Tuesday, March 6th, 2012

The author and entrepreneur Jonathan Fields recently posted a blog, Why Failure Must Be on the Table, which describes the experiences of failures as gateways to opportunities. He writes, “Entrepreneurship–or any process that seeks to evolve the status quo–requires you to regularly test commonly held limits and beliefs. The natural outcome of this is that sometimes you’re right, other times you’re wrong. Either way, you never know until you get out of your head and take action in the world.

The potential not just for failure, but failure that matters, failure you feel, must be on the table. If it’s not, then what you’re setting out to do is either so safe or so devoid of the potential for impact that success might allow you to check a box on a piece of paper, but beyond that, nobody’ll care. Including you.”

We must know that what we are embarking on has the capacity to fail and yet give us as entrepreneur’s incredible lessons to grow and stretch.
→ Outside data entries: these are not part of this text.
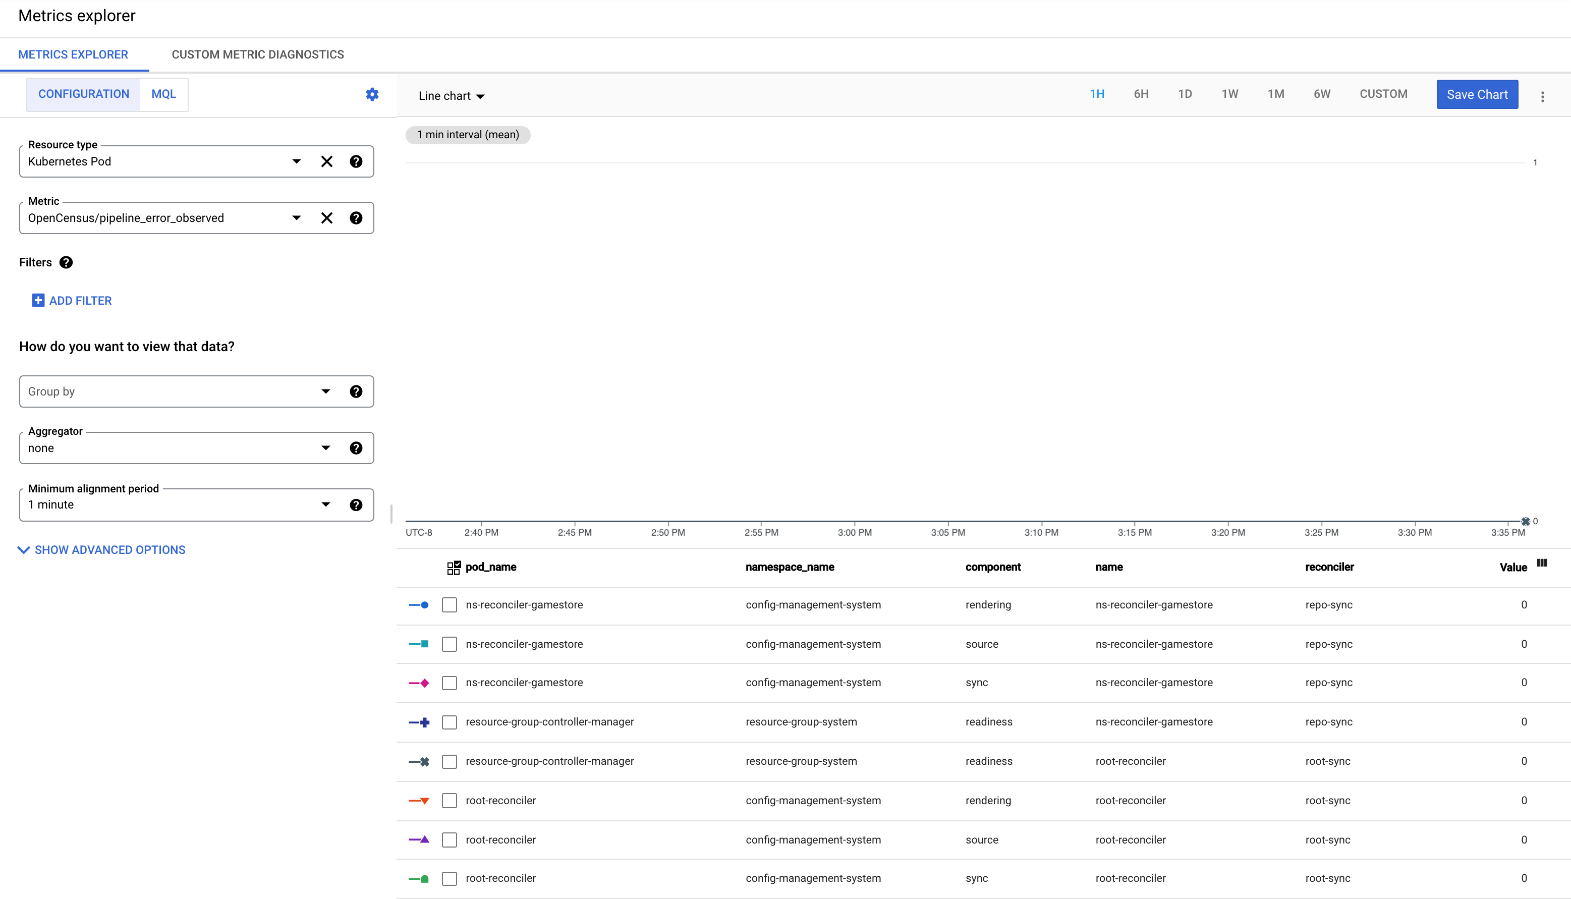Switch to the MQL tab

point(164,94)
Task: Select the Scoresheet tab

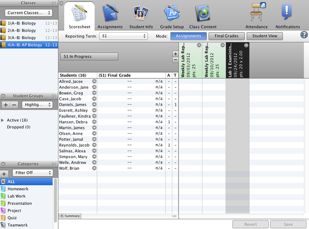Action: (80, 17)
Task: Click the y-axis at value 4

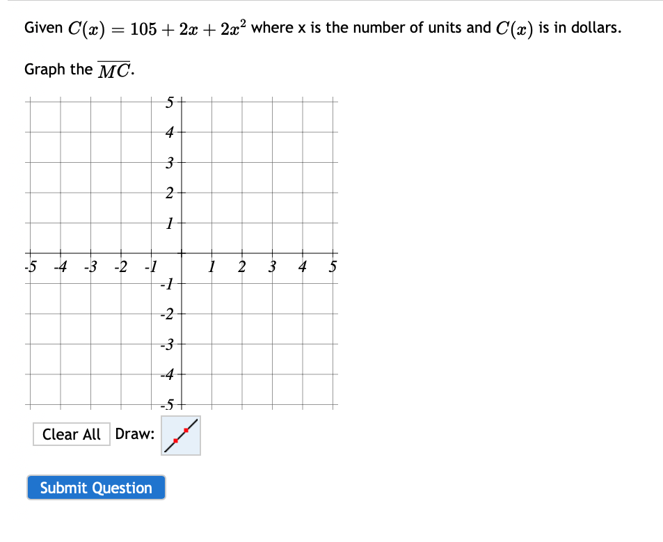Action: [182, 132]
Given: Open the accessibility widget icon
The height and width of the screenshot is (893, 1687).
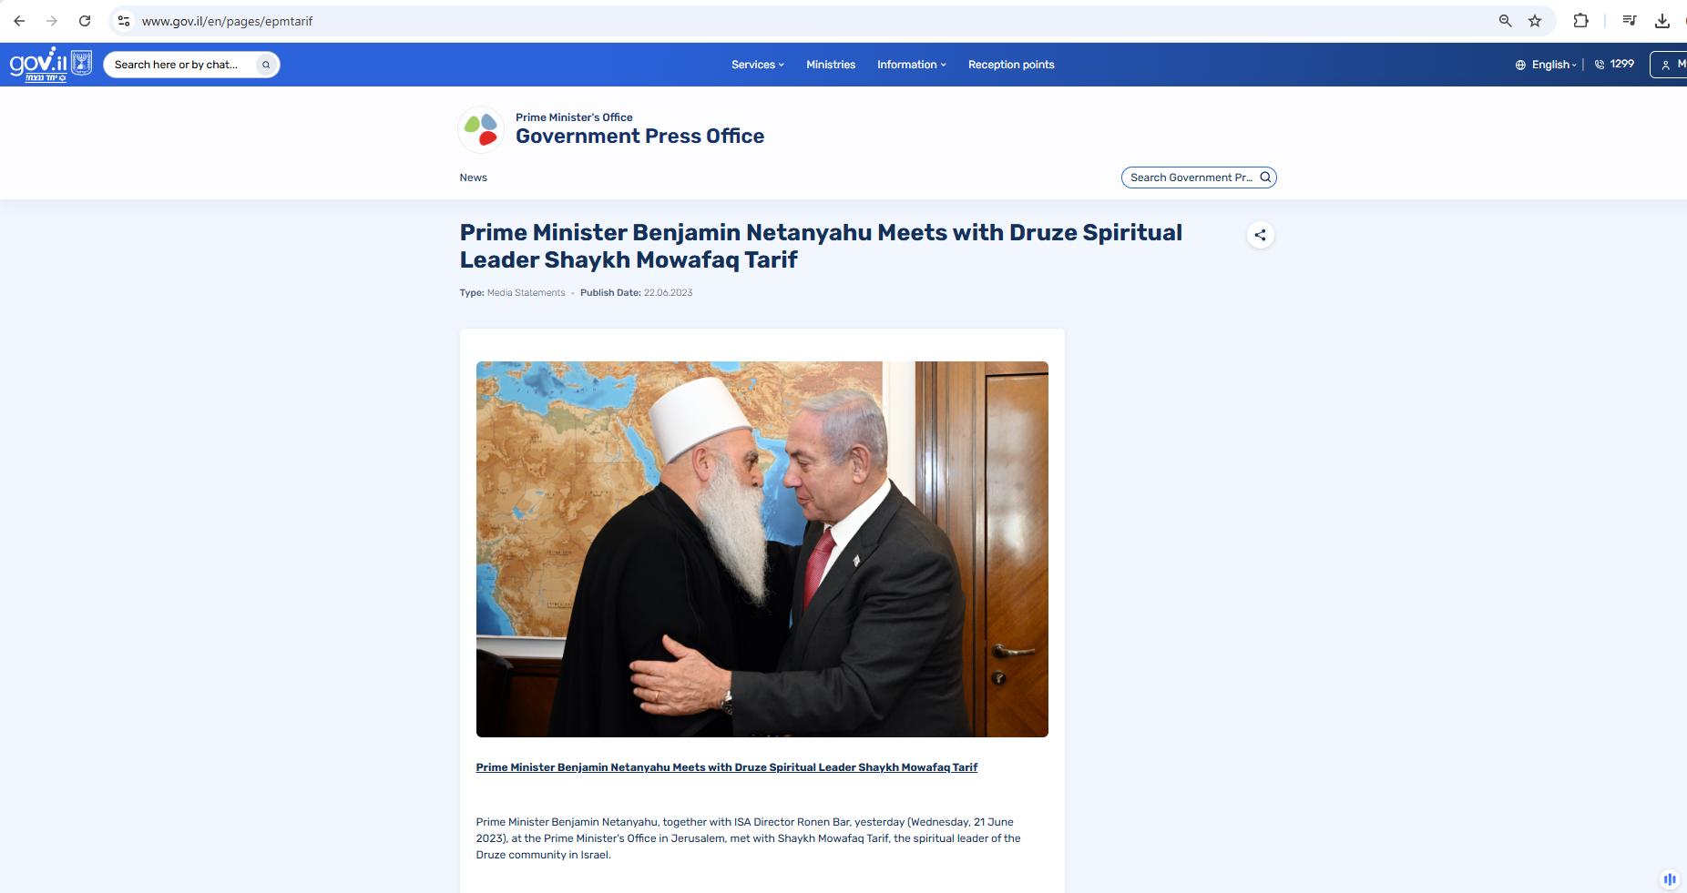Looking at the screenshot, I should click(1670, 879).
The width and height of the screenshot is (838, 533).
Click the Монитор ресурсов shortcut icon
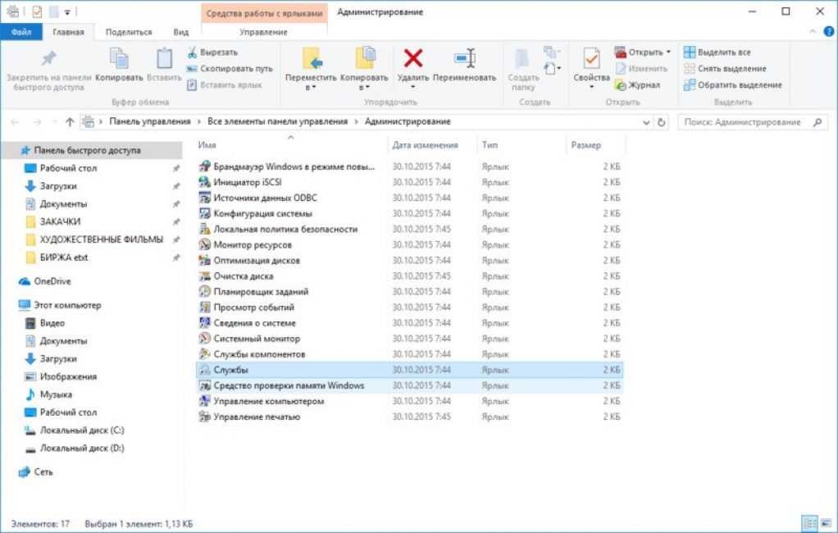[x=205, y=244]
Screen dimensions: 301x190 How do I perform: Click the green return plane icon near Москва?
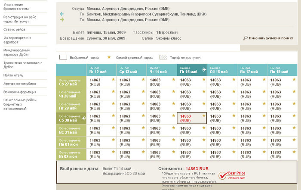(x=62, y=20)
It’s the learning process and taking the leap that distinguishes the success stories to the stories that never get told. At times, it may feel like ‘a leap of faith’ but it brings us closer to the edges of our dreams. We push ourselves and do it afraid, because not doing it is more painful – and we fail ourselves.

Fields adds in his blog, “So, yes, living, acting and deciding to move forward in the face of potential failure isn’t easy. Especially when it requires you to go all in. And especially later in your lifecycle when you’ve got more on the line. To risk success in art, in business, in love, in life is, indeed, a bit terrifying.

But really, what’s the alternative?”

What is the alternative? Take the risk – and be willing to leap into failure that matters.